Our results further contrast with reports of the zebrafish gut microbiota ontogenesis concerning the maturation time of the microbiota (the time needed for the fry microbiota to become similar to their parent’s). At the developmental stage 80–100 DPH, the fry gut community is not significantly different from the adult gut microbiota, suggesting that microbiota composition reached maturity. However, as early as 50–80 DPH we documented prevalence and steadiness of adult microbiota characteristic genera (Cetobacterium and Bacteroides). Fifty DPH is proportionately early in development when compared to the fast-developing zebrafish, in which the adult-like microbiota is not prevalent before sexual maturity, which occurs at 75 DPH10. Contrastingly, the discus fish only reaches sexual maturity at about two years after hatching (730 DPH). Taken together, these results suggest that skin-mucus-feeding could potentially stimulate the quick maturation of the discus gut microbiota, by helping funnel the larval microbiota to adult-like communities. In humans, a similar pattern is observed: the adult-like gut microbiota is reached around 500 days after birth, whereas sexual maturity is only reached at 11–12 years of age40. Consequently, many of our results (the post-weaning diversification, the increasing diversity with DPH, and the fast maturation of the gut microbiota) suggest that discus fish have a mammalian-like gut microbiota ontogeny.

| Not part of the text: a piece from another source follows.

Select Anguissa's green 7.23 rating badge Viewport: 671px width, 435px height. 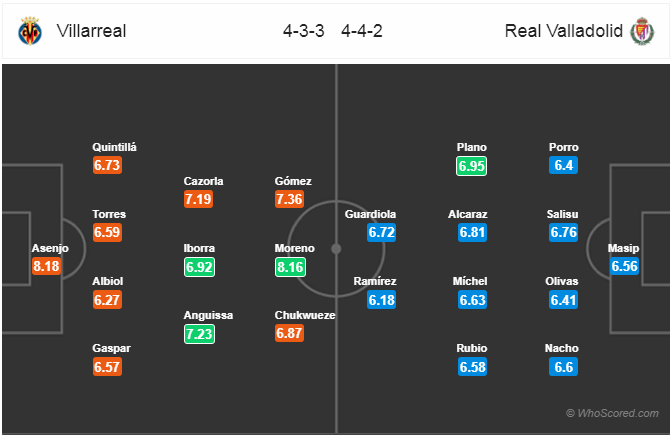click(x=199, y=334)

This conclusion is also supported by the results of the recruitment analysis (Fig. 4a,c,e,g), which suggest that at early developmental stages (before mucus feeding, 0–3 DPH), the majority of microbial taxa are recruited from environmental water (Fig. 4a), but a few days later (during mucus feeding, 4–20 DPH), microbial taxa are mostly recruited from parental skin mucus. The network analysis (Fig. 4d) suggests that several microbial taxa from parental mucus interact and are shared with whole larvae microbiota. For instance, the most abundant OTUs in whole larvae during mucus feeding (4–20 DPH) are from the genera Cetobacterium, Plesiomonas, and Bacteroides, which are all shared with parental skin mucus (Figs 2e and 4d). Our results from Table 4 suggest that the taxa which are documented in whole larvae during mucus feeding (Table 4), and that are potentially recruited from parental skin mucus include the members of the following clades (identified at the lowest taxonomic level possible): Erysipelothrix, Plesiomonas shigelloides, Bacteroides, Bacteroides uniformis, Peptostreptococcaceae, and Rhodobacteraceae. Figure 4d shows that some of these taxa interact directly or indirectly with other abundant OTUs of the whole larvae microbiota during mucus feeding (4–20 DPH). Furthermore, our results suggest that taxa settling permanently in fry guts (at least until 80–100 DPH) (Table 4), and potentially originating from parental skin mucus, include members of the following clades (identified at the lowest taxonomic level possible): Diaphorobacter, Comamonadaceae, Enterobacteriaceae, Oxalobacter, Vogesella, and Comamonas.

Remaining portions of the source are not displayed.